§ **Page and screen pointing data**
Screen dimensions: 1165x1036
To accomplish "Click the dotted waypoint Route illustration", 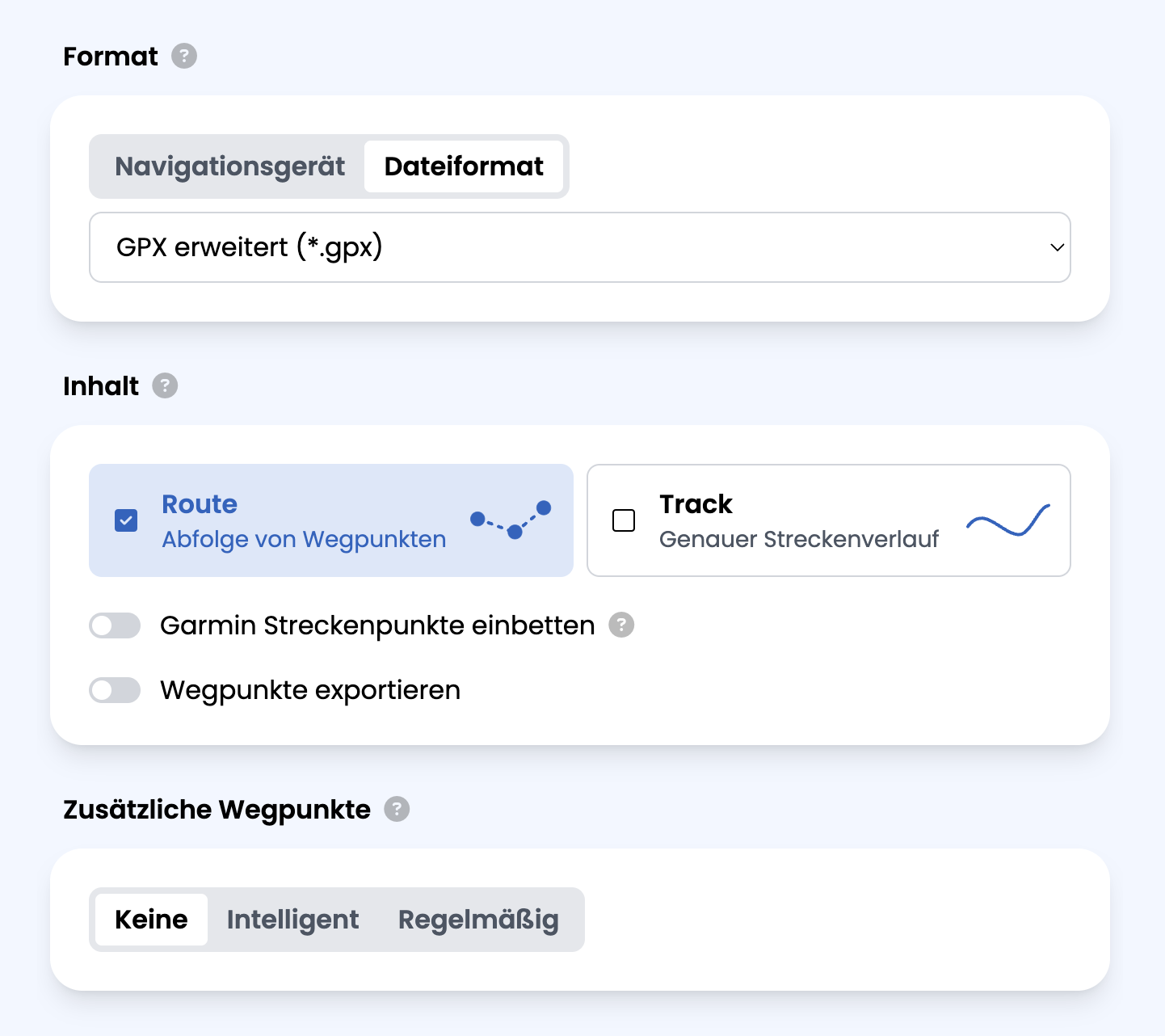I will 511,520.
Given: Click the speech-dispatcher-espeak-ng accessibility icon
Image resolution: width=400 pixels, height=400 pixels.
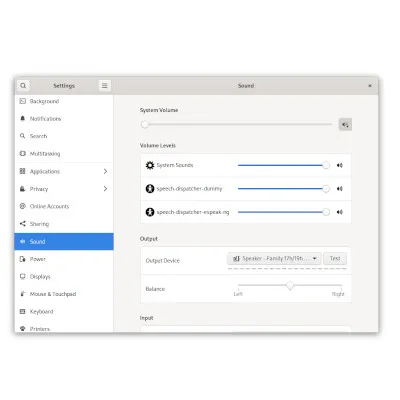Looking at the screenshot, I should 150,212.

§ **Task objective**
Reproduce everything from the line containing "Given: Click the" down to the end of the records, substituting "assistive" for "accessibility" and leaving all else unchanged. Omit the pictures.

§ **Output of the exercise**
Given: Click the speech-dispatcher-espeak-ng assistive icon
Image resolution: width=400 pixels, height=400 pixels.
Looking at the screenshot, I should 150,212.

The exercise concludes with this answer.